New Wave Sea Bass with Vanilla-Scented Olive Oil
Jacques Chibois, La Bastide Saint-Antoine, France
Jacques Chibois, La Bastide Saint-Antoine, France
Flavors of France
Total time: 1hr to 2hr
Preparation time: 15 minutes
Resting time: 1 hour
Cooking time: A few minutes
Difficulty: Easy
Ingredients
Ingredients for 4 servings
- 4 fillets of Sea Bass, about 150 g (5 oz.) each
- 7 tbsp.
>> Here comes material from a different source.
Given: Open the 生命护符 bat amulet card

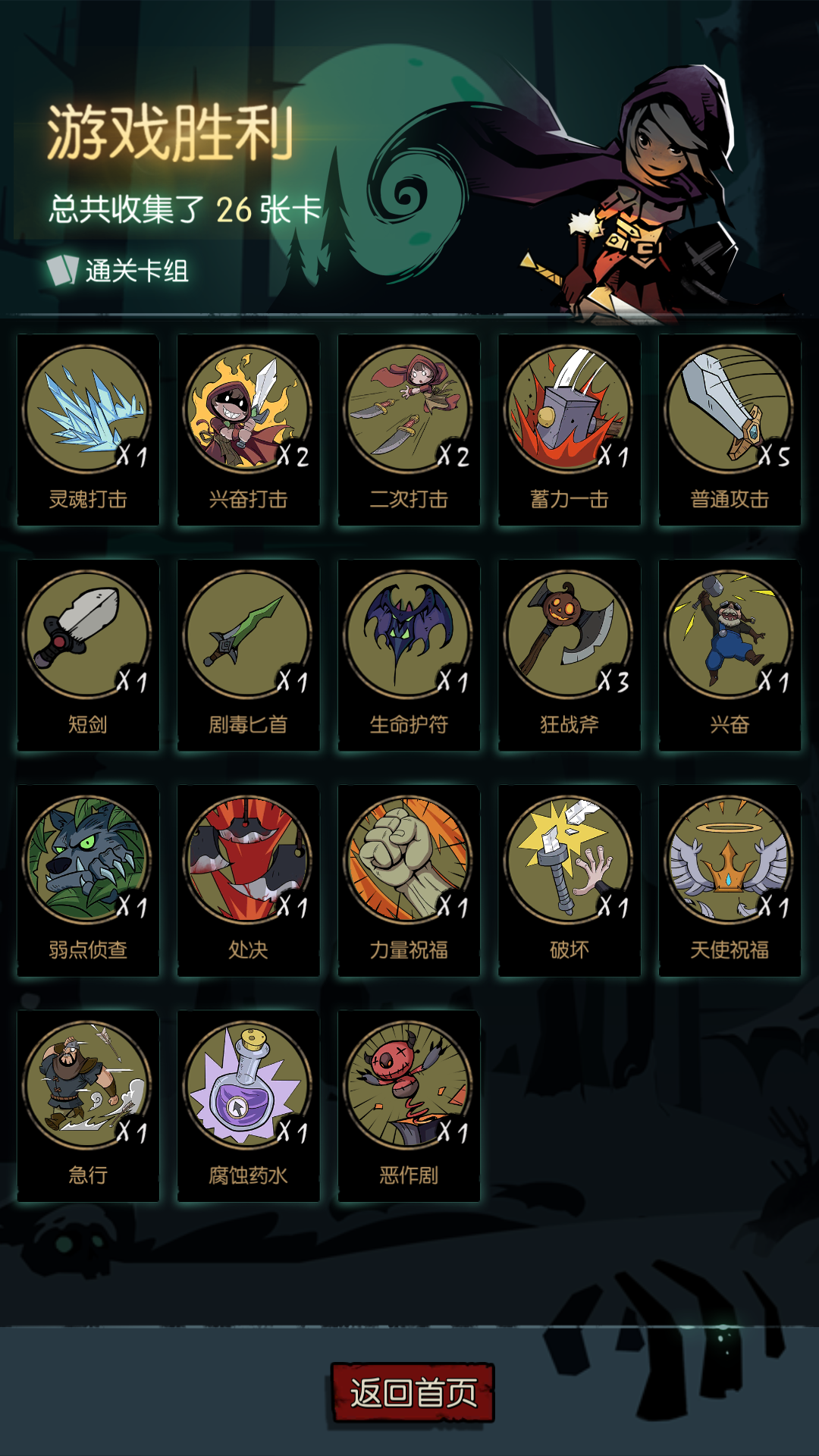Looking at the screenshot, I should tap(409, 655).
Olive Oil
- 4 pinches of freeze-dried chicken bouillon
- 2 small zucchini
- 3 sprigs of dried fennel
- 120 g (4 oz.) minced new onion
- Juice of 1 lemon
- 1 vanilla bean
- 1 sprig of dill
- 2 basil leaves
- 60 g (1/4 cup) butter
- 1/2 clove garlic, mashed
- Salt and pepper
Method
  1. Infuse the olive oil with the vanilla: Heat the oil to 50° C for three minutes with the seeds scraped from the vanilla bean, as well as the bean itself which has been cut into pieces. Set aside.

Sauce

  1. In a saucepan over low heat, place two tablespoons of olive oil, the finely chopped green onion and the sprigs of dry fennel;
  2. let cook for a few minutes without letting it colour, then add 250 ml water, the crushed garlic and the powdered chicken stock, season with salt and pepper. Continue cooking, covered, over low heat for 10 minutes.
  3. Remove the fennel sprigs, then whisk in the softened butter and a drizzle of lemon juice. Correct the seasoning.

Cooking and Presentation

  1. Grate the zucchini on a mandolin to make fairly large spaghetti.
  2. Sauté the zucchini quickly with a tablespoon of olive oil in a non-stick pan, season with salt and pepper, cover and stir often so that it does not brown.
  3. After three minutes add the finely chopped basil and mix. Set aside.
  4. Sauté the sea bass fillets in a tablespoon of olive oil, season with salt and pepper and let cook for 1 to 2 minutes on each side, depending on the thickness.
  5. Divide the zucchini spaghetti among four plates and arrange the sea bass fillets on top. Squeeze a little lemon juice over each one, spoon the sauce around the fish and drizzle with the vanilla-scented olive oil.